**WORK TO BE COMPLETED**
Copy the records below exactly, from the line containing "You are a computer-use agent." through the last line, and leave out every picture.
Start of THE DATA
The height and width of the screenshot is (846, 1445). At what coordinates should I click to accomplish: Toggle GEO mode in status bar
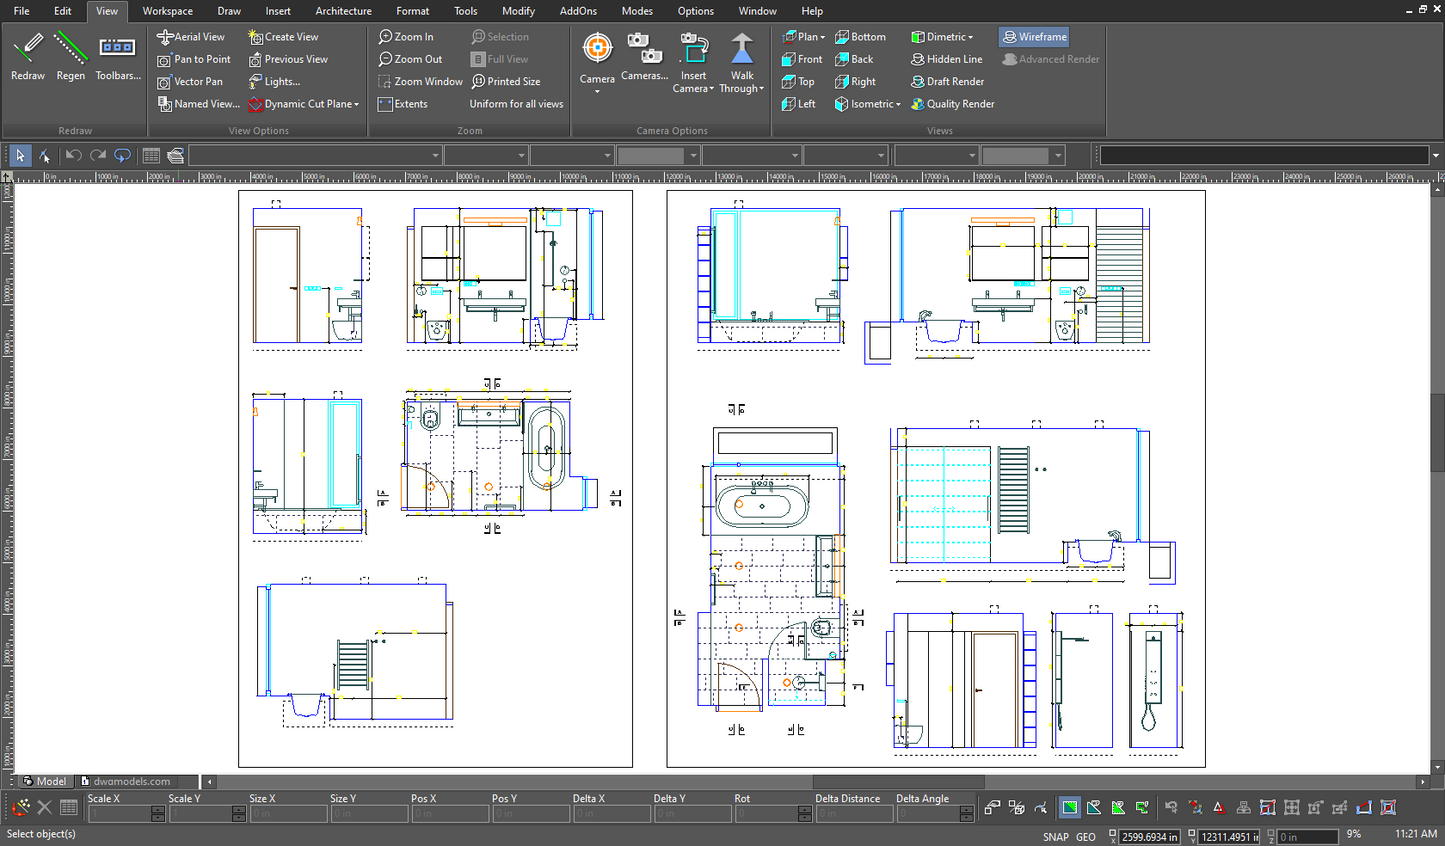[1085, 836]
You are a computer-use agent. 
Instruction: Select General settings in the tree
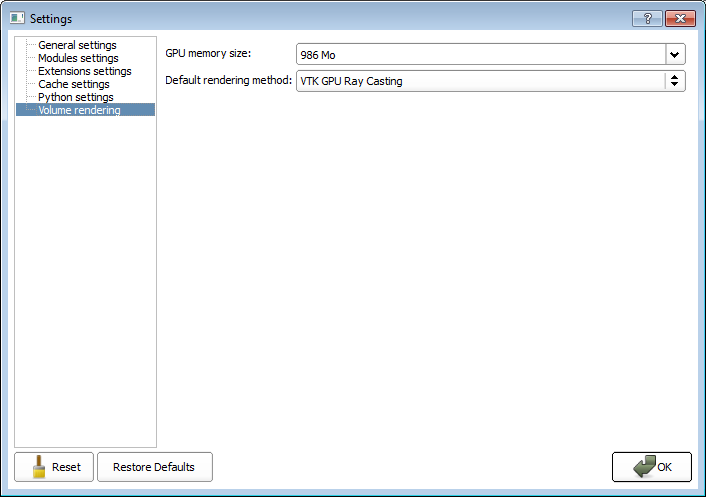pos(77,45)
End of THE DATA
**PROBLEM SOLUTION**
You are a computer-use agent. 
Instruction: Select General settings in the tree
pos(77,45)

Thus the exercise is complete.